もっと優しくしておけば女の子にモテるのに……
あ、空条くんは既にモテモテか……。
そんなくだらないことを考えつつ、店を後にした穣礼と既に店を出ていた承太郎の前に騒がしい一団が立ちはだかった。
どう見ても高校生には見えない老け顔を見るに、先輩かそれともただのチンピラかだろう。
鉄パイプにメリケンサックにナイフと、明らかに喧嘩仕様の装備ばかり。
それに、一人はボクシングのような体勢まで取っている。だが、その鍛え方からただの気取りというわけでもなさそうだ
男たちは承太郎を見るや、積極的にガンをつけていたが、その後ろに立つ穣礼を見た途端にニヤニヤと下卑た笑みを浮かべる。
「おい見ろよ。
ジョジョが女連れてるぜ」
「カノジョにしちゃあ随分と地味じゃねぇか?
長ぇ前髪に黒縁メガネなんてイマドキの女子高生の格好じゃねーだろ」
「さぁて、この地味子ちゃんは、何処の誰かなぁ?
ジョジョとデートだなんて 取り巻きが知ったら黙ってないぜ」
承太郎そっちのけで、穣礼の悪口を言い始める不良たち。
だが、そんな安い挑発で激昂するほど、穣礼は子供ではない。
不良たちの言葉をまるっと無視し承太郎の顔を見上げると……、
「……やれやれだぜ」
既に怒っていた。
いつもの様子と何ら変わり無さそうだが声のトーンが心持ち低い気がする。
何処でキレたのかしらん、と首を傾げた穣礼に先ほど購入した本を押し付け、承太郎は穣礼に告げる。
「これ持って先に帰りな。
後で俺の家にでも届けといてくれ」
『でも……』
この人数に一人で挑むには流石に無理があるだろう、と、穣礼は思ったのだが、拳をパキパキ言わせる承太郎の表情は、余裕そのものだ。
やはり喧嘩で負け無しというのは嘘ではないらしい。
「早く行け。
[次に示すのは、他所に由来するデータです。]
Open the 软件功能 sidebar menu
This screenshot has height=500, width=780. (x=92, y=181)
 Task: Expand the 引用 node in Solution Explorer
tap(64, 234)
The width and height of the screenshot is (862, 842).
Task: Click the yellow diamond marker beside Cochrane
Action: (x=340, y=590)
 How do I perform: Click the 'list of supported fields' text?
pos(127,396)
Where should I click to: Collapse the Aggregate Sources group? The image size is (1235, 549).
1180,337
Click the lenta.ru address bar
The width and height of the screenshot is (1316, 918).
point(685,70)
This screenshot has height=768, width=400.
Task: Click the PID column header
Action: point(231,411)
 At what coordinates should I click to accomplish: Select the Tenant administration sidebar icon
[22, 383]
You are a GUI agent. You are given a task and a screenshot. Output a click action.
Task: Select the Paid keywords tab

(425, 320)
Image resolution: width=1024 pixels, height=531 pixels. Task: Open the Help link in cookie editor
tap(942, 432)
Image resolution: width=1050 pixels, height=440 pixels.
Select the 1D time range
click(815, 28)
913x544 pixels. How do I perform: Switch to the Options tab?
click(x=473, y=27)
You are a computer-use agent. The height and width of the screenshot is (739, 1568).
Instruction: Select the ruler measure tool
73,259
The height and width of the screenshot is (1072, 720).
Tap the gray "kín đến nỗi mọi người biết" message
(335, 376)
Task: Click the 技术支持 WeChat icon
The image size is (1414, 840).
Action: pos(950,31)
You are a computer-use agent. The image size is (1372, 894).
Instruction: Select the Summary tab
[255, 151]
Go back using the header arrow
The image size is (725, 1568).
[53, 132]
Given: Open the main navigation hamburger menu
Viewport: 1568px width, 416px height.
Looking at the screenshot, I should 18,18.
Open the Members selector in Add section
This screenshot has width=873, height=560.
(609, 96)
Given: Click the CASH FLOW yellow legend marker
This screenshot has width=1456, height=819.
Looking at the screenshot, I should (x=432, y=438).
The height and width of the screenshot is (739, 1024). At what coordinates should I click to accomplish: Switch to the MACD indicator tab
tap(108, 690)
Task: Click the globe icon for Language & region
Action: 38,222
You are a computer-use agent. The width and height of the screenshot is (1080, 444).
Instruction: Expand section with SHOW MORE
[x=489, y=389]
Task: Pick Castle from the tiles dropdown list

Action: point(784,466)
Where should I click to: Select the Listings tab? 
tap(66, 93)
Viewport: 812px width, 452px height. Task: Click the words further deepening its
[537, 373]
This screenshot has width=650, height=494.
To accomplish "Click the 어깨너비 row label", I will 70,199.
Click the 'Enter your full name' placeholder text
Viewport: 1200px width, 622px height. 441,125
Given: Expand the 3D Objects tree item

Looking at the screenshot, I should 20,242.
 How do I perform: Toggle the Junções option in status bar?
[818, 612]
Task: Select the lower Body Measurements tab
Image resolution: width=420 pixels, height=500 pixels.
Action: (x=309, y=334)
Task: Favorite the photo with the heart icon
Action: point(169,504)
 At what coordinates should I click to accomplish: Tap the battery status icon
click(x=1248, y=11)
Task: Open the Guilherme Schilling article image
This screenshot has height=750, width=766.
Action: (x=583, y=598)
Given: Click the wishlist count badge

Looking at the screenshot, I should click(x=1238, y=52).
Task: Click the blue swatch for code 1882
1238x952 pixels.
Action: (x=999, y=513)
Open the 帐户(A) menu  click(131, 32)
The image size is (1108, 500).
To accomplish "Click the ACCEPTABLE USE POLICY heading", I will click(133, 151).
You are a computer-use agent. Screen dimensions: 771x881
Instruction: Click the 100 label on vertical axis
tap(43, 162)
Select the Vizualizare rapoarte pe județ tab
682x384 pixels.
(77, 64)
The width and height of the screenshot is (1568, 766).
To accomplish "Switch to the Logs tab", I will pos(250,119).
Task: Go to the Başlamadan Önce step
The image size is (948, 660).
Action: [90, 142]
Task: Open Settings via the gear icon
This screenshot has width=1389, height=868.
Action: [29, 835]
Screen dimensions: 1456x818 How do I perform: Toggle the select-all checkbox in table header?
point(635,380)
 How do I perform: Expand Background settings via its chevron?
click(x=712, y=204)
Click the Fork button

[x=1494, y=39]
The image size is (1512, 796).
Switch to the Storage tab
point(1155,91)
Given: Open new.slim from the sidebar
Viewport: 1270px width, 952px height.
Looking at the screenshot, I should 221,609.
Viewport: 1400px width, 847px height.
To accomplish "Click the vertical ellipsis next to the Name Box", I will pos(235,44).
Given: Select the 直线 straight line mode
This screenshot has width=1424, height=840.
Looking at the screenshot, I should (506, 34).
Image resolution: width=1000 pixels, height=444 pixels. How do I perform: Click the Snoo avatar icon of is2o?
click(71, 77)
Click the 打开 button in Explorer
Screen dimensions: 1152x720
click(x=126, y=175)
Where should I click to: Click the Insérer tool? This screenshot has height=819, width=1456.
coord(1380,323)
巻き込まれるぞ」
そこまで言われたら、従わないわけにもいかないので、穣礼は一目散にその場を離れ、承太郎の家へと向かった。
空条邸はここら一帯でも有数の豪邸だ。
人の家などほとんど把握していない穣礼ですらたどり着くことは容易である。
我が子の同級生、しかも女の子が訪ねて来たことに、承太郎の母親らしい女性が随分とはしゃいでいた。
もしかしたら何か勘違いされているかもしれない。
そして、その母親……ホリィさんというらしい……はどうやら外国人らしい。
ハーフならば、承太郎のあの端正な顔立ちにも納得がいくというものだ。
「折角だからお茶でも飲んで行かない?
承太郎もそのうち帰ってくるわ」
だなんてほわほわとした笑顔で誘われもしたが、穣礼は丁重に断ると、承太郎が購入した本を預け、空条邸を後にした。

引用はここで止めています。